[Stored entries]
________
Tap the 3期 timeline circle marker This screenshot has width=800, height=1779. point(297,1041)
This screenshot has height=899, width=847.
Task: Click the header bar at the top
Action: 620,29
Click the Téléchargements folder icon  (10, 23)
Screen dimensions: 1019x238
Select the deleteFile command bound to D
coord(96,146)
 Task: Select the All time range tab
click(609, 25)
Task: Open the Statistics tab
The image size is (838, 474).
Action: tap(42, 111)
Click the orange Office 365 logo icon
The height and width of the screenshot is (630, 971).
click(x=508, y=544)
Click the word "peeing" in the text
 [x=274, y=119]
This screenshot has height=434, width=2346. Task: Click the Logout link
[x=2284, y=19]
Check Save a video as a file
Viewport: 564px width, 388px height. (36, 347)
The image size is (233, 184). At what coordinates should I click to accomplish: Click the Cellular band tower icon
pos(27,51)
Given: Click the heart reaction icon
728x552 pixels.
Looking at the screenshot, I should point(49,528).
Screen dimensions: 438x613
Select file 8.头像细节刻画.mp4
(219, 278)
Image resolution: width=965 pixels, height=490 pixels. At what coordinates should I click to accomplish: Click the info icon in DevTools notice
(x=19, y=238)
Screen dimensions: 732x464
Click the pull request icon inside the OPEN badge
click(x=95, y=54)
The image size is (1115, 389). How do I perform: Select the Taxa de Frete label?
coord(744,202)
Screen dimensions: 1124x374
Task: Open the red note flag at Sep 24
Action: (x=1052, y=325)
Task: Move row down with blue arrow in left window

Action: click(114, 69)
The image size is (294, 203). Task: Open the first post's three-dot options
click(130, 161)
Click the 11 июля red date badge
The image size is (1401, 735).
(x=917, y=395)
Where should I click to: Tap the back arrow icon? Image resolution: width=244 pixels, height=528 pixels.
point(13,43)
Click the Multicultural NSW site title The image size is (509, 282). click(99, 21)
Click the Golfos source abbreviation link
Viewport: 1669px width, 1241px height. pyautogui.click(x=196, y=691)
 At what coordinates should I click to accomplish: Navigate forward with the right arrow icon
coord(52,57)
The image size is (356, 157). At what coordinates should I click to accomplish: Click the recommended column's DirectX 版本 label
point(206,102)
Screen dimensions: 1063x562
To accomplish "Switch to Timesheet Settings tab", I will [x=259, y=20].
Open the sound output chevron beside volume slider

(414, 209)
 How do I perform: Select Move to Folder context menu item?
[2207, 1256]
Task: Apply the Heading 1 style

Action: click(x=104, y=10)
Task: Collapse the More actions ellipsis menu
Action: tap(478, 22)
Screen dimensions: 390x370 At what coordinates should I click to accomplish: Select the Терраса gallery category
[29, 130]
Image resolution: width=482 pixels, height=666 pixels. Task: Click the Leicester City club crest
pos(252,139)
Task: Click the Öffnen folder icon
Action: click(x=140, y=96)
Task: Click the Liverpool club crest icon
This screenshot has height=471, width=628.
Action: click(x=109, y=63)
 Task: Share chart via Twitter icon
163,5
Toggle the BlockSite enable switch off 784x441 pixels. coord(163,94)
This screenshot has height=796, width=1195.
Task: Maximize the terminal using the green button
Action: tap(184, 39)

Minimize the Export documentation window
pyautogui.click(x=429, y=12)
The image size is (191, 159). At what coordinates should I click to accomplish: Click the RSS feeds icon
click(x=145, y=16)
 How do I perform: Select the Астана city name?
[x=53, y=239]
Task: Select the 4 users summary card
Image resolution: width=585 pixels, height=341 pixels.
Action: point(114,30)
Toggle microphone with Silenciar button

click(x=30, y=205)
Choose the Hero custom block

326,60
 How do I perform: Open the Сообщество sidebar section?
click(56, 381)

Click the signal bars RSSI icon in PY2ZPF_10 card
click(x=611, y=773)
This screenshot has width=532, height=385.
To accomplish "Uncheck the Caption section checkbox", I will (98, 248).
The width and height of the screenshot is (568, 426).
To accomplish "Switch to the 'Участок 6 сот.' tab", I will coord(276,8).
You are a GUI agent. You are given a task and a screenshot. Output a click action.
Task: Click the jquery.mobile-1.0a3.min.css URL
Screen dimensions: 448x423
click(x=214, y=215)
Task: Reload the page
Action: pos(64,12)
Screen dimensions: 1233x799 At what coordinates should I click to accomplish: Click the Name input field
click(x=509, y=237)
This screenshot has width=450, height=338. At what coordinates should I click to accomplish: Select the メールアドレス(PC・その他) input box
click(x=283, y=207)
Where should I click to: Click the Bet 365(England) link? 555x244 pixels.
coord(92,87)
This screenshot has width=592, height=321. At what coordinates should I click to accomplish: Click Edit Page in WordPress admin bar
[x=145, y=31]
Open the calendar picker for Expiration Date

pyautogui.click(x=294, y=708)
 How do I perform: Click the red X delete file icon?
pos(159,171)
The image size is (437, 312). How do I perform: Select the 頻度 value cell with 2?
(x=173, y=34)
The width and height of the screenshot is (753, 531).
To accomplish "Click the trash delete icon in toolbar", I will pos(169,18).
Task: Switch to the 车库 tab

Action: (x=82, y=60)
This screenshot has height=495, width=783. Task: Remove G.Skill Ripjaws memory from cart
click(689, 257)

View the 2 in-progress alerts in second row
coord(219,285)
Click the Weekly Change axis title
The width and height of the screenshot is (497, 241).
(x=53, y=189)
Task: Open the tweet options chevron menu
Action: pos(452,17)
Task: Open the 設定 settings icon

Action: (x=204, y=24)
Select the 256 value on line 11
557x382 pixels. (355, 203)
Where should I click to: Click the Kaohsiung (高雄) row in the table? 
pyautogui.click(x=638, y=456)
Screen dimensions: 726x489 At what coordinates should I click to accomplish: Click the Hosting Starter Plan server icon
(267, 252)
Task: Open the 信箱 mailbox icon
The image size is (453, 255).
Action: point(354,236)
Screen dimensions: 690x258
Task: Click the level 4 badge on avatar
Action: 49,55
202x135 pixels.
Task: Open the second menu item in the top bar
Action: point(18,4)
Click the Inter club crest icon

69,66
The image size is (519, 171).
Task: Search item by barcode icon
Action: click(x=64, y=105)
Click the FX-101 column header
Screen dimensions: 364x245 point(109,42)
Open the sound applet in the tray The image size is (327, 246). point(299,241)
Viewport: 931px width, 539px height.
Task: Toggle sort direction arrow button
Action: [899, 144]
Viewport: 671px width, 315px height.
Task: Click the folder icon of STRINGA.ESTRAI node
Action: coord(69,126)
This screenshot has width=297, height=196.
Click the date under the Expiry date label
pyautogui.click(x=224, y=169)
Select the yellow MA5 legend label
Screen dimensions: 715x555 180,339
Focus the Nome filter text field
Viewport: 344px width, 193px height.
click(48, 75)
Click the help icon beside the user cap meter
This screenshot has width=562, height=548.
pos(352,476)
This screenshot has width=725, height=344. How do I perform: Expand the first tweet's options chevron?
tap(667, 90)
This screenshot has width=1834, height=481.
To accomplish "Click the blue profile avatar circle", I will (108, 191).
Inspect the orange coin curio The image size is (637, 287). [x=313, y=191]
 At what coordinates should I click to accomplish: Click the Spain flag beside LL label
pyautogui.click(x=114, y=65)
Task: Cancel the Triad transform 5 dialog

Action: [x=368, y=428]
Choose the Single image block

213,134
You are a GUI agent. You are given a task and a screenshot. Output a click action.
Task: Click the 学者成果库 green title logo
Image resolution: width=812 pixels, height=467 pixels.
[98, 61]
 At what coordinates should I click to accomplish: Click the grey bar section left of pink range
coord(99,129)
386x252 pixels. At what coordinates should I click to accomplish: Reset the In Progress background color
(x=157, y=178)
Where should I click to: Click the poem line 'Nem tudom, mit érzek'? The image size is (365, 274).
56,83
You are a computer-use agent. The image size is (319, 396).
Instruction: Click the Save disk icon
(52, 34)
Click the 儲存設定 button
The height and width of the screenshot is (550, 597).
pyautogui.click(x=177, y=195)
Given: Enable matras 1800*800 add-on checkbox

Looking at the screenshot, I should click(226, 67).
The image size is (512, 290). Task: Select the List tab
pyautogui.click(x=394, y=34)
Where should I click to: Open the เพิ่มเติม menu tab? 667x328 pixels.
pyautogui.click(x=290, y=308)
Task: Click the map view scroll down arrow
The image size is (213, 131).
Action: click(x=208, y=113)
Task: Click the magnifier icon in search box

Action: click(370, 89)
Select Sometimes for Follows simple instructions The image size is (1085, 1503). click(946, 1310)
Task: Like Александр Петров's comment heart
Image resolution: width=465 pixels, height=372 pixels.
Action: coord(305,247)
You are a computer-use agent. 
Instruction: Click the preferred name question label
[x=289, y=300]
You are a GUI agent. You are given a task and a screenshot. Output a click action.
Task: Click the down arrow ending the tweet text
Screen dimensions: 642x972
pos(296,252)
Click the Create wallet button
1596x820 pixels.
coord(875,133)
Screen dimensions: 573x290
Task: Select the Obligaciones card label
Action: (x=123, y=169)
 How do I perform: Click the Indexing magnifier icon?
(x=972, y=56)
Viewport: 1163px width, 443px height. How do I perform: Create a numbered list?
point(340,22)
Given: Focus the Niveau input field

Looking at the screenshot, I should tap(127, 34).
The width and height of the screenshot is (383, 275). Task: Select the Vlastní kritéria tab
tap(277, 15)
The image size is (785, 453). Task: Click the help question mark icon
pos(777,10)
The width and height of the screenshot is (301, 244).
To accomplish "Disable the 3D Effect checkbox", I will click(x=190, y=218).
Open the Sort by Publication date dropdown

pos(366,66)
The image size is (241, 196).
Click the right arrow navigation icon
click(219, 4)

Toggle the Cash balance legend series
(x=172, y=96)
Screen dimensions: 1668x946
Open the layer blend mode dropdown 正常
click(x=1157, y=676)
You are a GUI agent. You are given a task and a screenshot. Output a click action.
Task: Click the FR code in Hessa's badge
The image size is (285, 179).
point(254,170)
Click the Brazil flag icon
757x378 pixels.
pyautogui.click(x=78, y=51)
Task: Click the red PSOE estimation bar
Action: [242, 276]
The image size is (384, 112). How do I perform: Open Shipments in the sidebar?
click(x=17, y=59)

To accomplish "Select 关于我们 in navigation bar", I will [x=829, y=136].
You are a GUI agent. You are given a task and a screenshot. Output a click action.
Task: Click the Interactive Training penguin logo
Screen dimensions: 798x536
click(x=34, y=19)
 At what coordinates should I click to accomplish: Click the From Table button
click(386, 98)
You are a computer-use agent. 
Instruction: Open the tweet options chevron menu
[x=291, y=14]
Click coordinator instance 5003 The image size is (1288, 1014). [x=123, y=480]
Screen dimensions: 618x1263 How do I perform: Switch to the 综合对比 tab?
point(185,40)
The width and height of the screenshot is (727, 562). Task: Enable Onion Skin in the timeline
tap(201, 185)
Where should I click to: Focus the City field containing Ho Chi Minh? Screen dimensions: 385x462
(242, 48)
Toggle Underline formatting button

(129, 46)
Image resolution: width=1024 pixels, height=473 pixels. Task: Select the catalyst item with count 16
________
Task instructions =
Only the count, nothing else: how many lines of the records hold the word "heart"?

Solved problem =
2